Image credit: imgflip.com

Certainly, there is an argument for balance in life. Responsibility, moderation, fiber intake--these are all important things. But I'm not talking about that right now.

I'm saying it's okay for grownups to enjoy things children would like, too.

I surprise people sometimes when I tell them I still play with Lego. Notice that word: still. As if I was supposed to stop at some point and didn't get the memo, or disobeyed a social order, or something. At what age did I have to put my Lego bricks in the closet or on eBay?

Image credit: ifunny.co

But it doesn't stop at Lego. I love cartoons, picture books, graphic novels, Disney movies, video games--the list goes on. And I've raised the eyebrows of many a responsible adult for openly enjoying those things.

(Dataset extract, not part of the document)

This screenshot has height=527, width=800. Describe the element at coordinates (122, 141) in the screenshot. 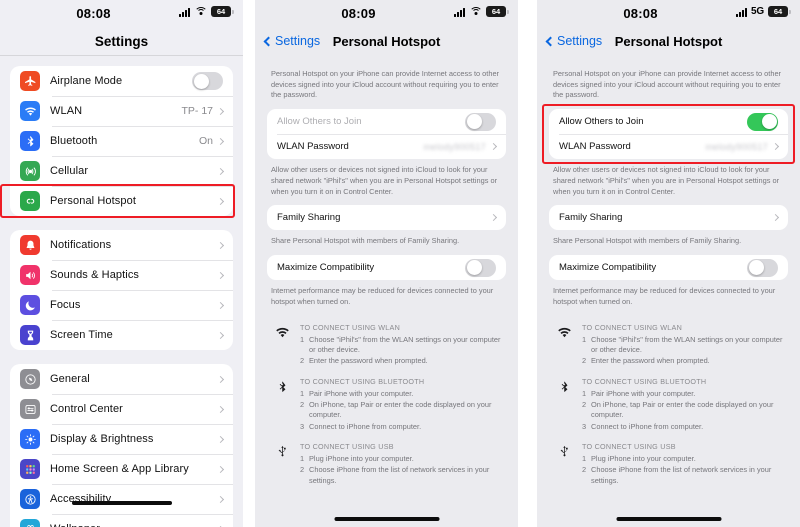

I see `settings-row-bluetooth: Bluetooth On` at that location. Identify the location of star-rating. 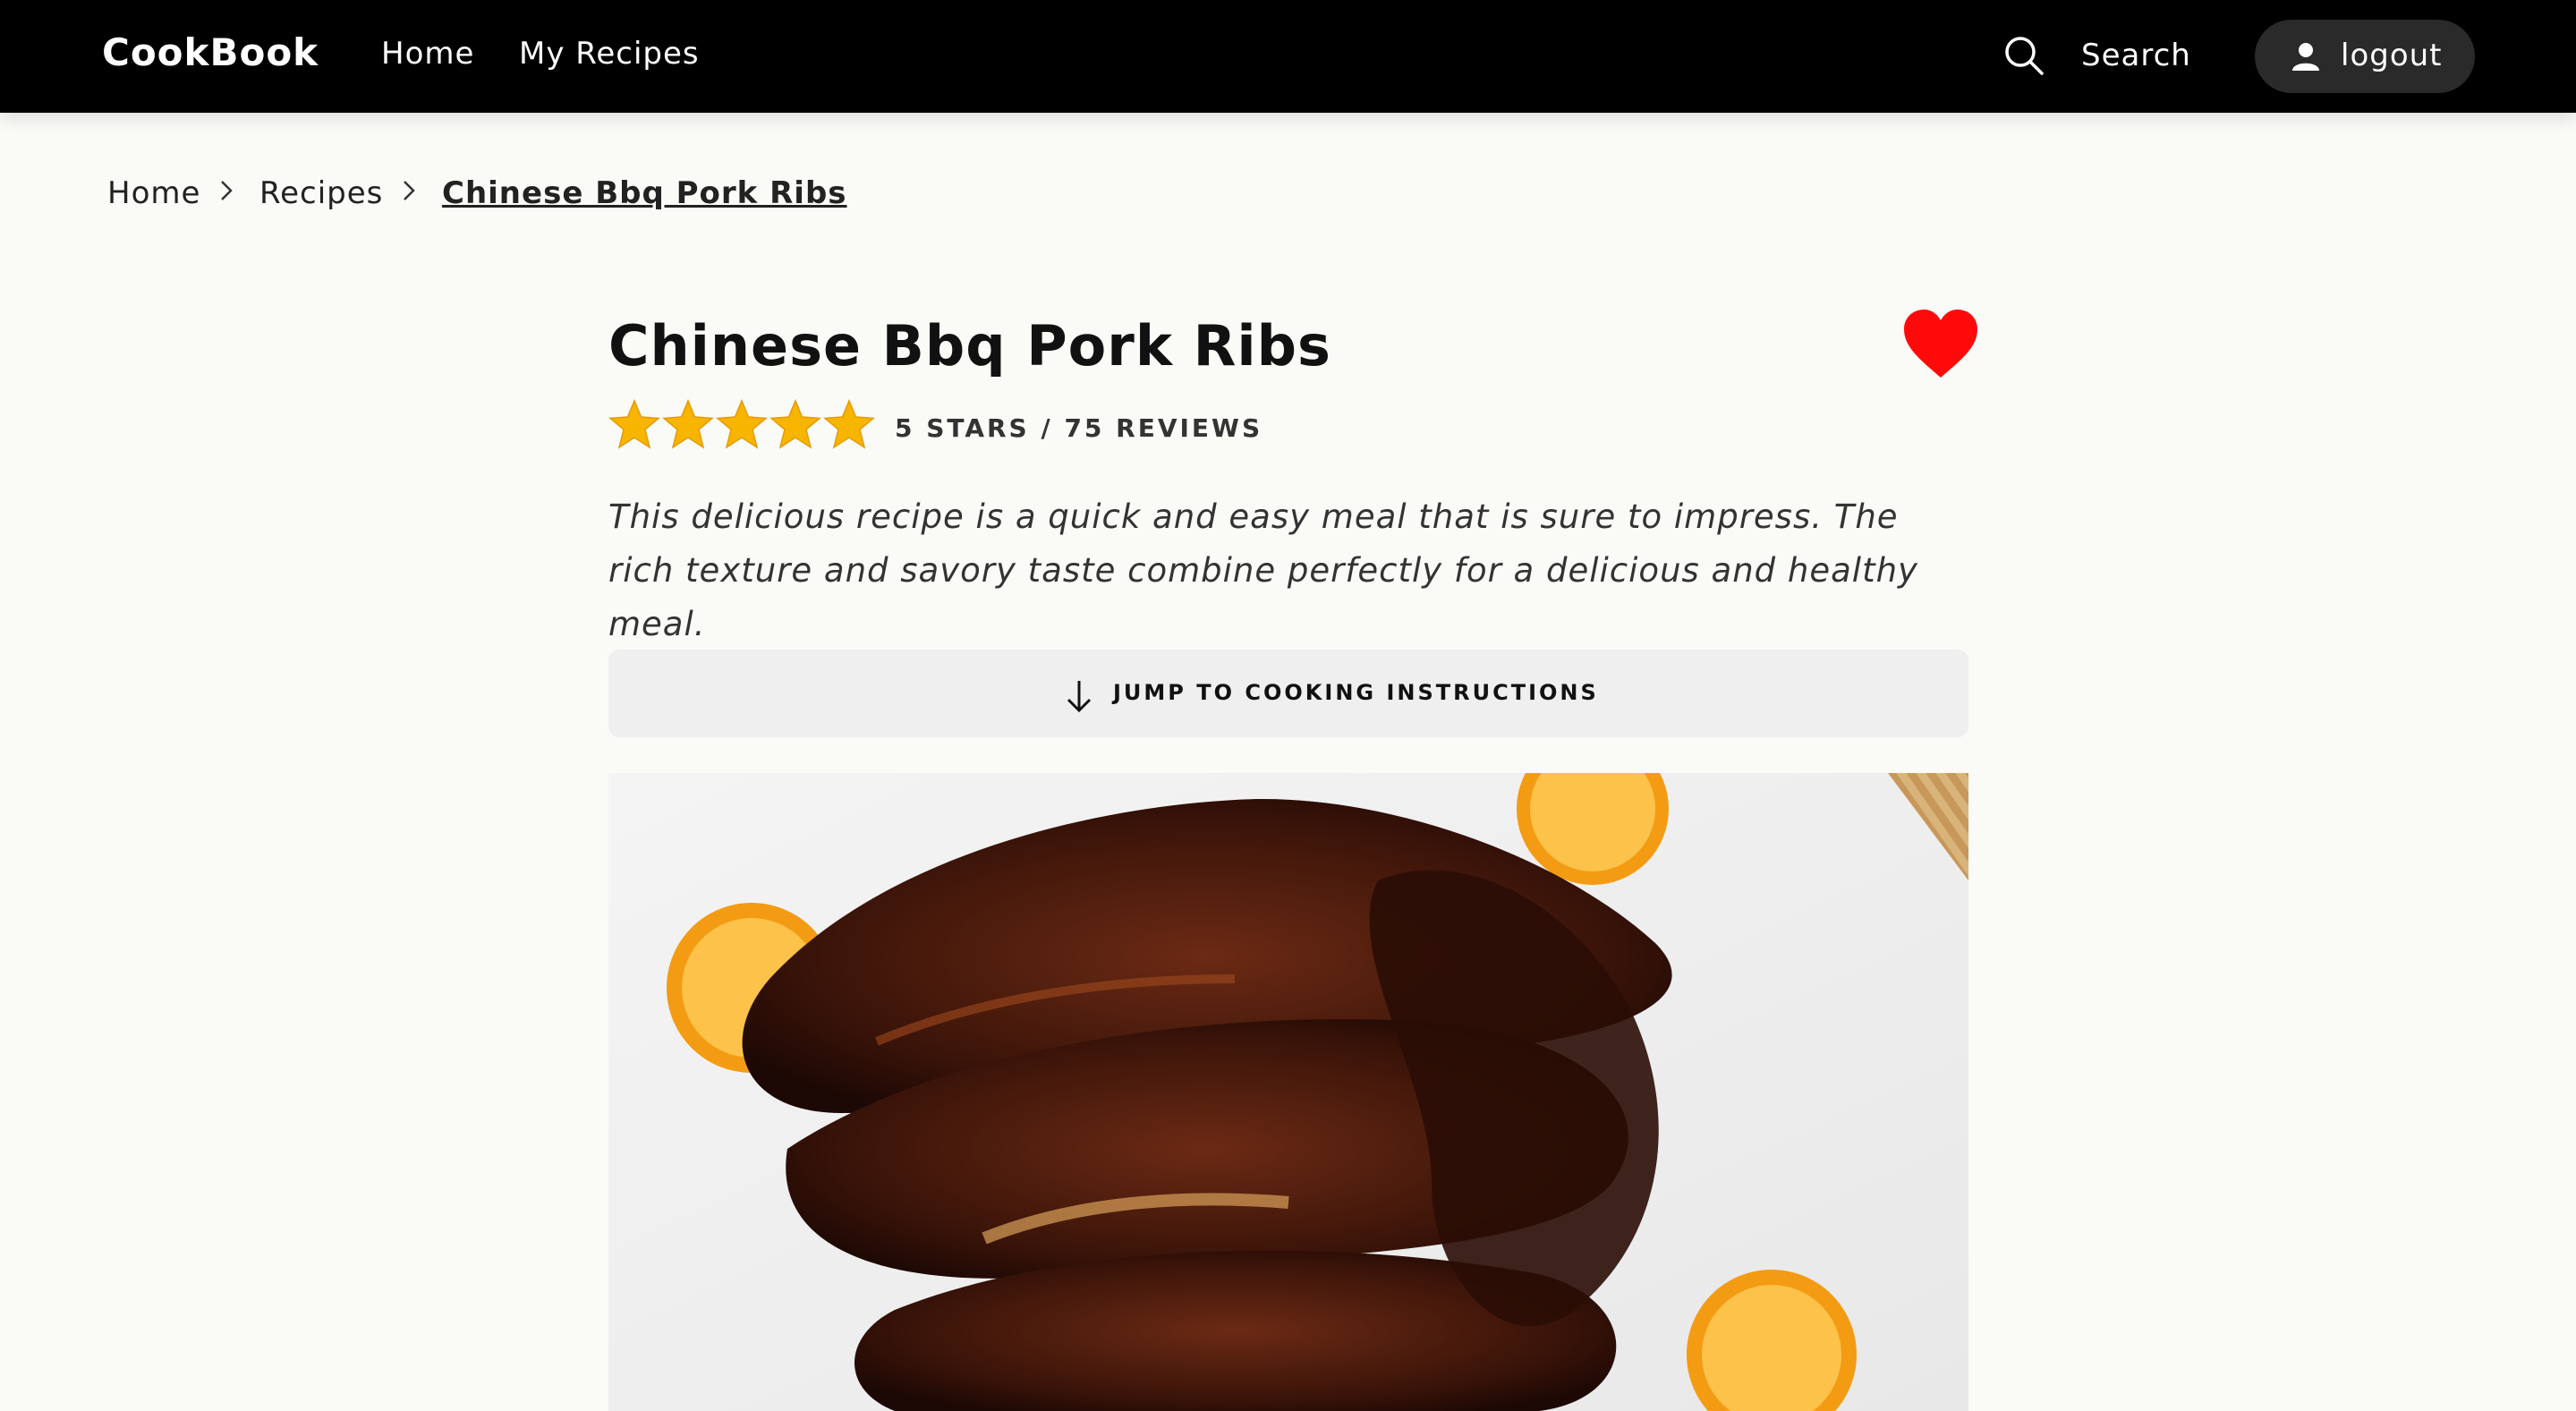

Well, I do a pretty good job at taking care of my family, staying up-to-date on bills, and getting involved in my community, but pardon me for having other interests than drinking beer and shouting at a television screen.

Geez, guys, get a life.
Image credit: The Odyssey Online

Really, though, who decided it was normal to wear a favorite sports team's jersey and hit the bar, but weird to cosplay at an anime or sci-fi convention?

Who decided it was okay to spend an hour watching Netflix to unwind after work but not okay to spend that hour playing video games?

Who decided I could build an engine in my garage but not a Lego sports car in my living room?

Here's what everybody needs to understand: We're not all athletes. We're not all entrepreneurs. We're not all mechanics or cooks or musicians. But as scary and dark as the world is, there's something in it for each of us to enjoy--and we need that now more than ever before.

So let's loosen our ties and let down our hair a bit. Let's all pour ourselves a bowl of Lucky Charms. Let's leave the numbers and charts and business at work and remember how to play.

Let's just let each other enjoy things.